Kembali Mengingatkan Perjuangan Pahlawan
Di balik kekurangan masih ada pelajaran yang bisa diambil dari film Perburuan. Awal film diputarkan, lagu kebangsaan Indonesia Raya berkumandang yang mengingatkan rasa cinta Tanah Air.
Sementara, lewat perburuan Hardo, digambarkan bahwa jasa para pahlawan untuk merebut kemerdekaan dari penjajah itu enggak mudah. Banyak hal yang harus dikorbankan, serta banyak kehilangan yang harus dirasakan.

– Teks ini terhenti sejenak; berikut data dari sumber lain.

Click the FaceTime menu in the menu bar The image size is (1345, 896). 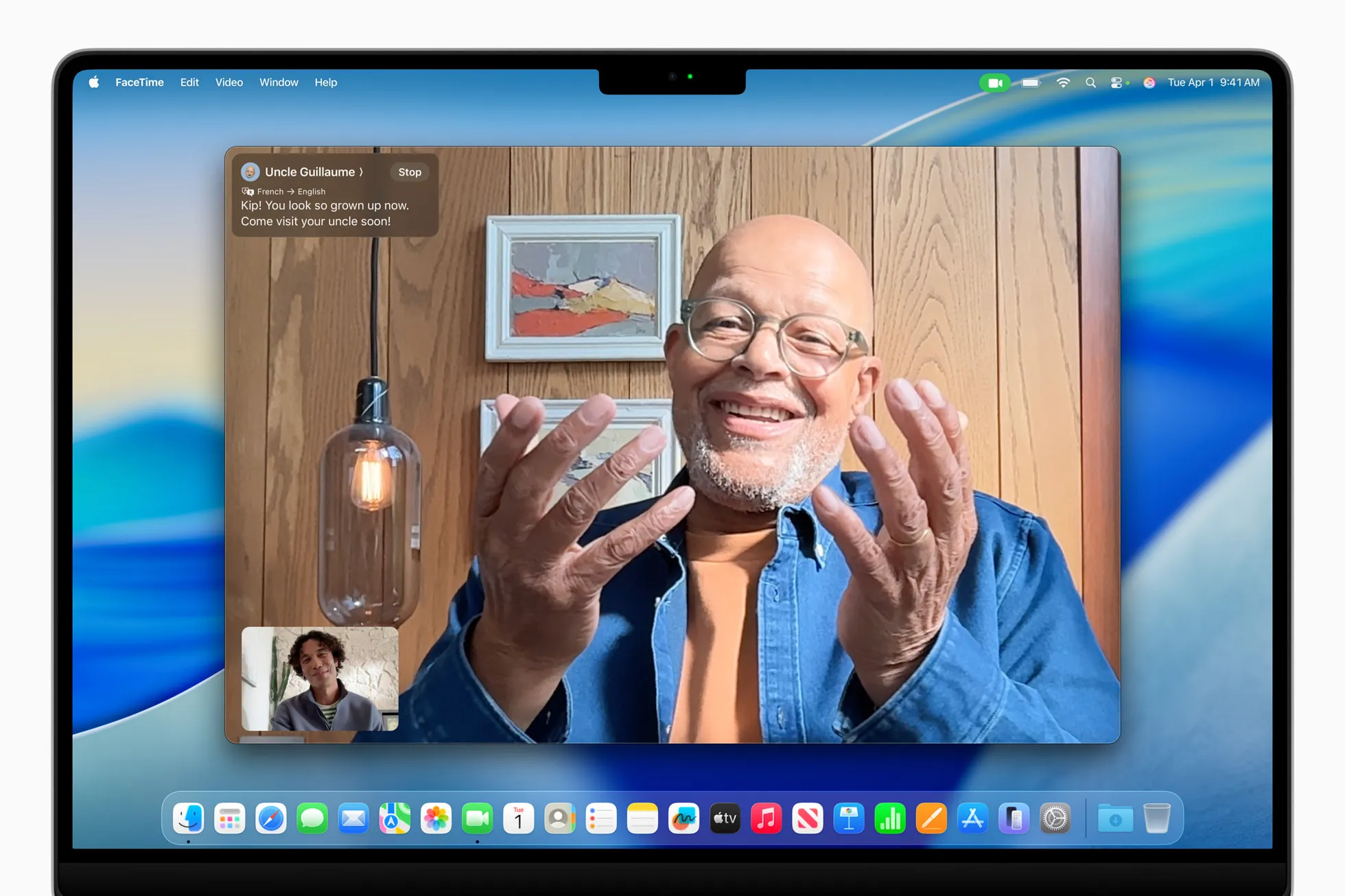pos(140,82)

Nah, ada pesan tersirat dalam film Perburuan buat anak muda zaman sekarang yang sudah merasakan kemerdekaan Indonesia tanpa harus menderita karena penjajah. Berkaryalah dan bersatulah tanpa melihat SARA.
***
Secara garis besar, film Perburuan ini mengajak generasi masa kini untuk mengingat dan menghargai kemerdekaan. Film ini bisa jadi pilihan nonton sambil merayakan hari Kemerdekaan Republik Indonesia yang ke 74.
Buat yang penasaran hasil film adaptasi novel ini, kalian bisa langsung datang ke bioskop terdekat karena film Perburuan sudah tayang sejak 15 Agustus 2019. Nah, kalau kalian udah nonton jangan lupa buat kasih ulasan kalian di bagian atas artikel ini, ya.